JOB
Could you write out the part of the listing that opens with the line containing "You are a GUI" and closes with the line containing "coord(14,25)", replacing "button" with "control" and changing nothing else? Leave the pictures out of your answer.

EXERCISE MATERIALS
========
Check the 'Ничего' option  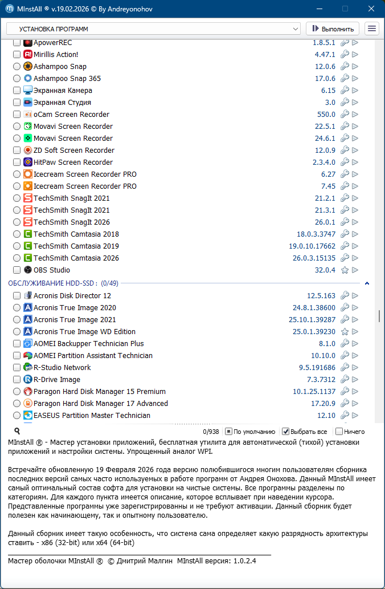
========
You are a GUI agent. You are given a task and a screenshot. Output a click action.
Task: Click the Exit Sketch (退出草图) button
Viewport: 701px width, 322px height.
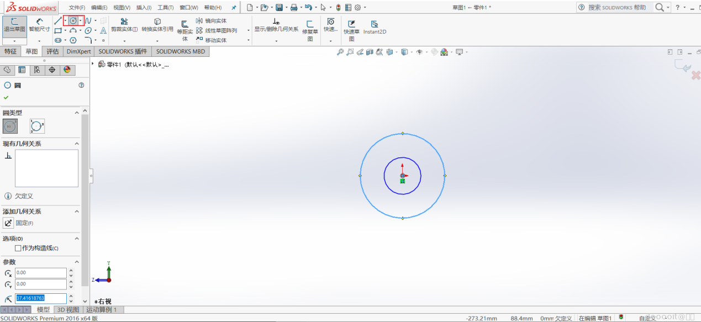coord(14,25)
========
CORRECT OUTPUT
You are a GUI agent. You are given a task and a screenshot. Output a click action.
Task: Click the Exit Sketch (退出草图) control
Viewport: 701px width, 322px height.
coord(14,25)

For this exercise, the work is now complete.